Weezer – The White Album: It’s Not Pinkerton But It’ll Do.

the white albumNOTHING IS EVER going to be Pinkerton again and maybe that’s a good thing. It has to be around twenty years since Weezer released what is still regarded as their best album, but the problem with releasing your best album early in your career is you can never again capture that exact cocktail of excitement, youthful energy and precise magic that makes an all -time great. After that you can still make good albums, but you’ll never be back at that one moment when everything came together perfectly (Many might think of this as Arctic Monkeys Syndrome). Yet doesn’t mean that you should just stop because sometimes, it’s just good to make something fun and just in time for summer.

Forming the now fourth part of Weezer’s self-titled Colours album cycle, The White Album is possibly the most fun it sounds like the band have been having since their debut. This is because it takes it back to basics for most tracks sticking to bass, drums and some guitars with a few pianos and sleigh bells thrown in for colour. But for the most part, the album’s simplicity is its virtue. Keeping the virtues of modern surf and slacker punk sounds like Wavves or Mac Demarco, the album lasts a brief 35 minutes with its longest track coming in at just over four minutes (though it must be said, with much slicker production than those bands I mentioned), it’s a brief little album that doesn’t waste any time and is all the better for it.

Rivers Cuomo has never been known for having truly impressive pipes but he has a better understanding of intonation and vocal performance than a lot of his post-grunge ilk and he really manages to sell the repressed melancholy underpinning a lot of the songs.
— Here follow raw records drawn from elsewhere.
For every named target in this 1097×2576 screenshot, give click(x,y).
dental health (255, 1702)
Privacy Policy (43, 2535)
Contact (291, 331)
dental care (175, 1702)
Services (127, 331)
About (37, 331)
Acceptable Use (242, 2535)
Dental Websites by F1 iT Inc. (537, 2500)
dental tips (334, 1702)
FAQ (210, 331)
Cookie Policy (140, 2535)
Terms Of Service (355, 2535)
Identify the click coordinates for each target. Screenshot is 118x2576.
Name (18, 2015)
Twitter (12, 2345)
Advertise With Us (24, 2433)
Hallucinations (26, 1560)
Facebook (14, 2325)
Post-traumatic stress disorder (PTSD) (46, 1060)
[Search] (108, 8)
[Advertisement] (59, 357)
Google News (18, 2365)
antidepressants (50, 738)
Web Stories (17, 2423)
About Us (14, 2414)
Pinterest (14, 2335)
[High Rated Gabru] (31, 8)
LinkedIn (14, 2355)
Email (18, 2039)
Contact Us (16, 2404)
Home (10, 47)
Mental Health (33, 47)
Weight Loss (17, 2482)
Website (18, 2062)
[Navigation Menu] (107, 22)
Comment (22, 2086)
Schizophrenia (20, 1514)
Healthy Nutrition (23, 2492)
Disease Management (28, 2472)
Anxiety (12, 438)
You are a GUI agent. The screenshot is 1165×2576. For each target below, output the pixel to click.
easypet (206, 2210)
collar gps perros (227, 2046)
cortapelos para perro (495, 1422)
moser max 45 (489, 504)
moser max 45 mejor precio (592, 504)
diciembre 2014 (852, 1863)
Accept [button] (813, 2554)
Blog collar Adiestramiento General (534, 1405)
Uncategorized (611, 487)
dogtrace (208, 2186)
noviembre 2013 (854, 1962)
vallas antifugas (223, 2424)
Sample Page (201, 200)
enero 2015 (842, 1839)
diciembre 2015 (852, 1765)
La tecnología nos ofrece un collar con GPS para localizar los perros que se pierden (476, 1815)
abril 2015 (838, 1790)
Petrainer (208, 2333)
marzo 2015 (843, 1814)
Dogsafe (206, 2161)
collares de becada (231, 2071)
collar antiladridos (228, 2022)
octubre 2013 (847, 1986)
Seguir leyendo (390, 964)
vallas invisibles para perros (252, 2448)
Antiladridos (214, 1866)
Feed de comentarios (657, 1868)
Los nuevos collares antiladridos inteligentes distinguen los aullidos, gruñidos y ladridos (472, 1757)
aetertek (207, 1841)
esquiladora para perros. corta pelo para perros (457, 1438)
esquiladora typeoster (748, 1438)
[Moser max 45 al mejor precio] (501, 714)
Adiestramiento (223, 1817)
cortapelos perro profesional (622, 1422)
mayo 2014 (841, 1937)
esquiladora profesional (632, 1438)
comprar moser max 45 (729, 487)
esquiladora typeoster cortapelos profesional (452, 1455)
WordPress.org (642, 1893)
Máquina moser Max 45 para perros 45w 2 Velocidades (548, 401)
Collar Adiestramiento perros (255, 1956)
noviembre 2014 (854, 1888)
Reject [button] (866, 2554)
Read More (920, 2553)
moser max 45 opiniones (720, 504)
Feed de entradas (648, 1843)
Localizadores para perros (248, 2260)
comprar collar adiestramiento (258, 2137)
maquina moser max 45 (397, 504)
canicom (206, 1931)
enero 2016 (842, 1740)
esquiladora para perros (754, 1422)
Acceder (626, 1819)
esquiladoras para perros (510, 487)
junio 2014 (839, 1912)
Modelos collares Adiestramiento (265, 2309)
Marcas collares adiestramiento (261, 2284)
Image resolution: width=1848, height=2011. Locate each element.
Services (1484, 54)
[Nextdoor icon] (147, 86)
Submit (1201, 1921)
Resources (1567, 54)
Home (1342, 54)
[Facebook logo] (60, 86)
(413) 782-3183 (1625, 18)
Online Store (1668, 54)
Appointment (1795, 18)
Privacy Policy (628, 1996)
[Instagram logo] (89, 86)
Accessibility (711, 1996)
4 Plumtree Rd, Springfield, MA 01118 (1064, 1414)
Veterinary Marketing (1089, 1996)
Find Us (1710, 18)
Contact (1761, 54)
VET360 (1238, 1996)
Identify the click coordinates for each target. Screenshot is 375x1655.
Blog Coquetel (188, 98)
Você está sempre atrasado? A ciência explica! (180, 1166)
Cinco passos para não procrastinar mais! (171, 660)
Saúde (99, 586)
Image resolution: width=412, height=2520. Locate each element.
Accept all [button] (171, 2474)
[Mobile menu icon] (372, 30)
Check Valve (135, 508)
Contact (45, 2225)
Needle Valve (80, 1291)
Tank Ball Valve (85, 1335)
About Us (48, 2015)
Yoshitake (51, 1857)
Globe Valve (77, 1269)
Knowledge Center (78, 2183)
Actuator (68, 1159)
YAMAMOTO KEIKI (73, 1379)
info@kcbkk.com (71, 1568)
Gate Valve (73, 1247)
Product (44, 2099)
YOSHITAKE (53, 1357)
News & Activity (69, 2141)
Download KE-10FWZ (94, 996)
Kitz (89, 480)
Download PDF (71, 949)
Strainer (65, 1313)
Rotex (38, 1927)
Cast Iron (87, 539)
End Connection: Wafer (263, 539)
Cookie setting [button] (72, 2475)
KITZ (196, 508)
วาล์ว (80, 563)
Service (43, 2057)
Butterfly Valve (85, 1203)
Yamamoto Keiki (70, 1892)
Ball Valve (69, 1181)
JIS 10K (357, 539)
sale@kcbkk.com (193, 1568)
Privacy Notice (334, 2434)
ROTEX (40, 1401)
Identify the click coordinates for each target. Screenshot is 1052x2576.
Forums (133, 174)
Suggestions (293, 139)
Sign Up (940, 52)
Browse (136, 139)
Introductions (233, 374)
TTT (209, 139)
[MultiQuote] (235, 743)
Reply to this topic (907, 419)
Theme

Also I’m happy to report that finally on ‘Thank God For Girls’ we have a good entry into the canon of Rivers Cuomo tries to rap (Yes, ‘The Greatest Man That Ever Lived’ had its goofy charms but it wasn’t exactly what you’d call ‘good’). For the most part, the album is more Blue than Pinkerton as it has its sad moments but it never goes full self-loathing.

If the album has a major issue, it’s that it’s too clean. Especially on the imminently forgettable ‘(Girl We Got) A Good Thing’, the production and guitars are so slick, they’re almost John Travolta’s hair in Pulp Fiction (I can do contemporary references) but the shiny, happy songs always felt a little insincere with this band. Compare it to album highlight ‘Summer Elaine and Drunk Dori’, a mini-masterpiece of upbeat miserable character study and it becomes clear that the band are better when they aren’t trying too hard. It’s a problem that plagued Raditude, Hurley, Everything Will Be Alright In The End, they tried too hard to be the band they were before without ever just stopping and being them. Equally, a fine enough song in its own right but second track ‘Wind In Our Sails’ feels too much a ‘song over the trailer to a middling but uplifting indie comedy’ to not be a hint irritating.

I still can’t decide if album closer ‘Endless Bummer’ is meant to be such a damp squib considering its name or if it’s just an anticlimactic ending to another-wise incredibly solid collection of tracks with only a few notable duds amongst them (The aforementioned ‘A Good Thing’ and the oddly frenetic penultimate track ‘Jacked Up’). Maybe it’s just a think to accept that Weezer are not a band for whom acoustic guitars work that well, once the track kicks it improves but thats three minutes into a four minute song. But for a band going as long as Weezer, to still have as much energy as still as much to offer as in their heyday. You aren’t going to have an out-of-body experience listening to The White Album, it won’t change your life but if you want half an hour of good summer jams, this is your place.